**EXTRACTED INFORMATION**
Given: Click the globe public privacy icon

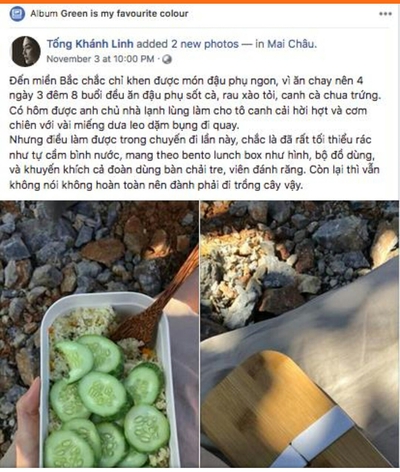Looking at the screenshot, I should click(x=167, y=59).
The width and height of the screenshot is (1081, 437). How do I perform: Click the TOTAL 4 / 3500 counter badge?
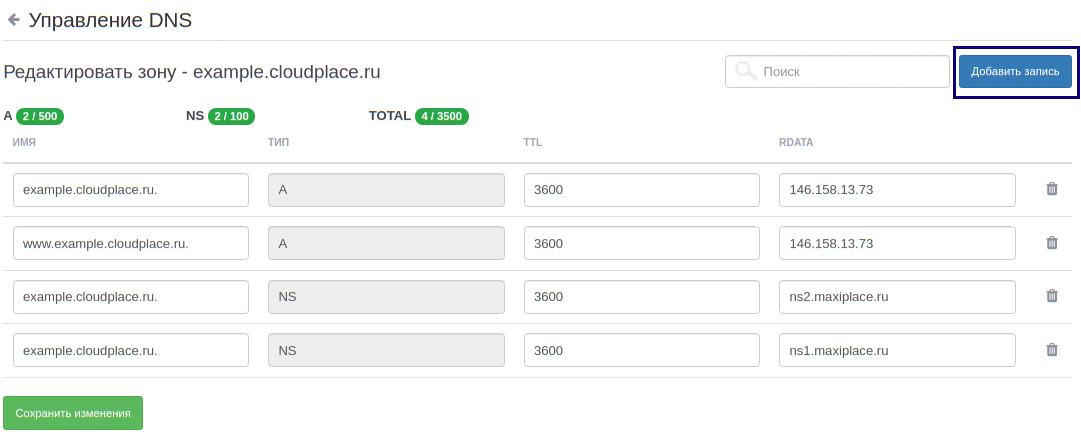pos(442,116)

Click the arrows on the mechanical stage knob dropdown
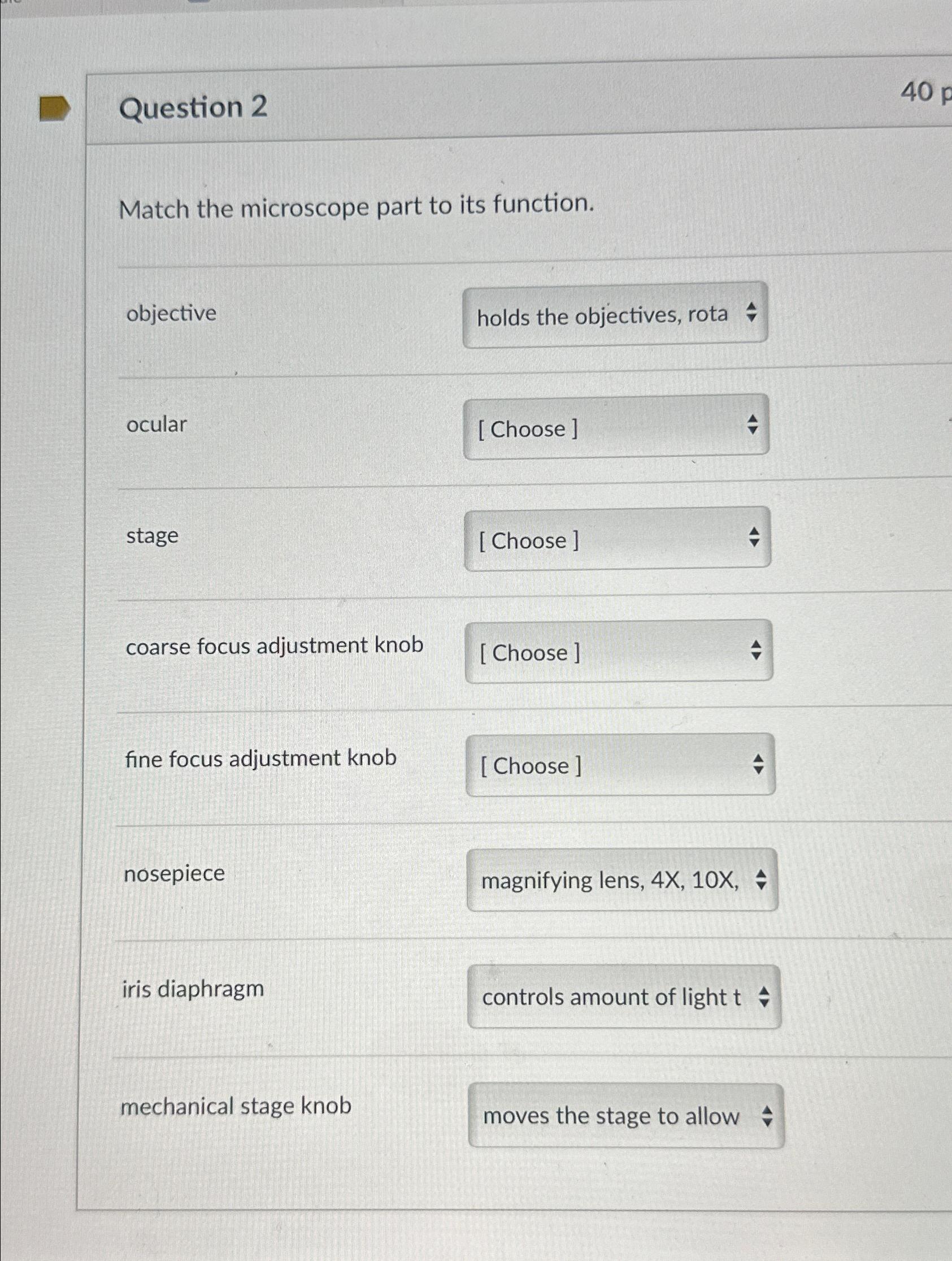pyautogui.click(x=767, y=1117)
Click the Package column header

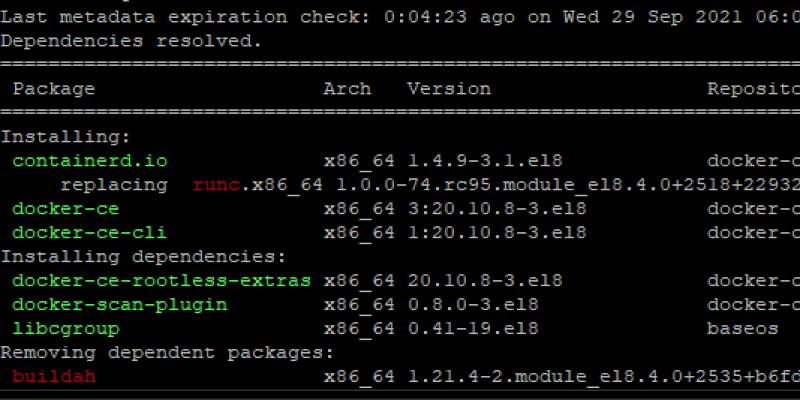click(x=54, y=89)
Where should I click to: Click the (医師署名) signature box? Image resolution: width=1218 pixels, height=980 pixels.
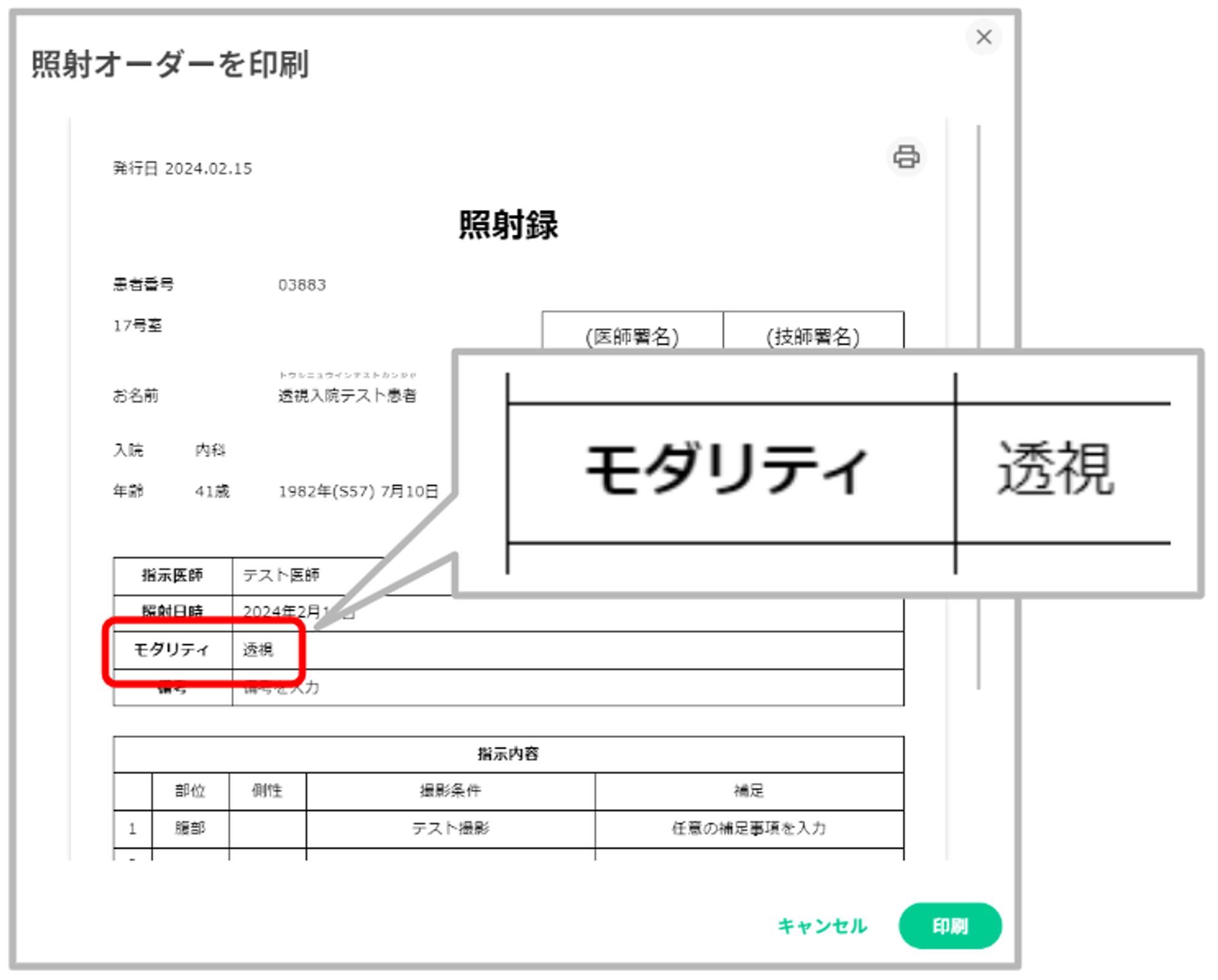632,336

**WHAT TO DO**
Rewrite the rows above, replacing "Package" with "Version" and keeping everything else unchanged. Leave the pictures out.

**EXERCISE SOLUTION**
Given: Click the globe public privacy icon

Looking at the screenshot, I should click(x=167, y=59).
The width and height of the screenshot is (1081, 437). How do I perform: Click the TOTAL 4 / 3500 counter badge?
pos(442,116)

Click the arrows on the mechanical stage knob dropdown
pyautogui.click(x=767, y=1117)
Click the Version column header

click(x=54, y=89)
Where should I click to: Click the (医師署名) signature box? Image resolution: width=1218 pixels, height=980 pixels.
632,336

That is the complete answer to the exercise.